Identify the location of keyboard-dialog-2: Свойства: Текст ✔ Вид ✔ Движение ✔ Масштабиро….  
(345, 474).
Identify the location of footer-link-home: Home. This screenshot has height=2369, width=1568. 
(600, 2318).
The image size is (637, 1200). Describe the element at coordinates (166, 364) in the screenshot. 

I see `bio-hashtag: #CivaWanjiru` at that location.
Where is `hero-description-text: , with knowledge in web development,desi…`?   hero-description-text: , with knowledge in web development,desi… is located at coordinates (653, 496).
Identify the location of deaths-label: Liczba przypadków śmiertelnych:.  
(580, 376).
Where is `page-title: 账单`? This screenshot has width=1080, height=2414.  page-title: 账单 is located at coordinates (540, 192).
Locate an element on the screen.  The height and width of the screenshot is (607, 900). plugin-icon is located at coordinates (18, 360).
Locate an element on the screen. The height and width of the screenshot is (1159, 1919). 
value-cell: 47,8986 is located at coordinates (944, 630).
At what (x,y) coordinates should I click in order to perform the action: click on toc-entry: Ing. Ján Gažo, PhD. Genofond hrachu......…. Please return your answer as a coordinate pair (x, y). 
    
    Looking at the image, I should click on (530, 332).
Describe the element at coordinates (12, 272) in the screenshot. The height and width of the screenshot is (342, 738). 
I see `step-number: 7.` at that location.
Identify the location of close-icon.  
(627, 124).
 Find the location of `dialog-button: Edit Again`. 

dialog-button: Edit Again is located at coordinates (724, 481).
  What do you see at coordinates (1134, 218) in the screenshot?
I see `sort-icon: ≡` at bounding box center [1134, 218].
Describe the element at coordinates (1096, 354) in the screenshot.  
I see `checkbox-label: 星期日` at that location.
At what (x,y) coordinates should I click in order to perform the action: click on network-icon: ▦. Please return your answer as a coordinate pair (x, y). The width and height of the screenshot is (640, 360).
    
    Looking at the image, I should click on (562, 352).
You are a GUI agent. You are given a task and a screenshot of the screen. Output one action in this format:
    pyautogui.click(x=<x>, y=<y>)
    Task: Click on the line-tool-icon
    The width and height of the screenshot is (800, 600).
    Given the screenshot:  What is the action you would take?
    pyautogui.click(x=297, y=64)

•••••

| Lo que se pide |
Filtra los ítems de arriba y copia cada línea que contenga la cadena "answer". Distingue entre mayúsculas y minúsculas.

| Tu respuesta |
At what (x,y) coordinates should I click in order to perform the action: click on toc-entry: Ing. Ján Gažo, PhD. Genofond hrachu......…. Please return your answer as a coordinate pair (x, y). 
At what (x,y) coordinates should I click in order to perform the action: click on network-icon: ▦. Please return your answer as a coordinate pair (x, y). The width and height of the screenshot is (640, 360).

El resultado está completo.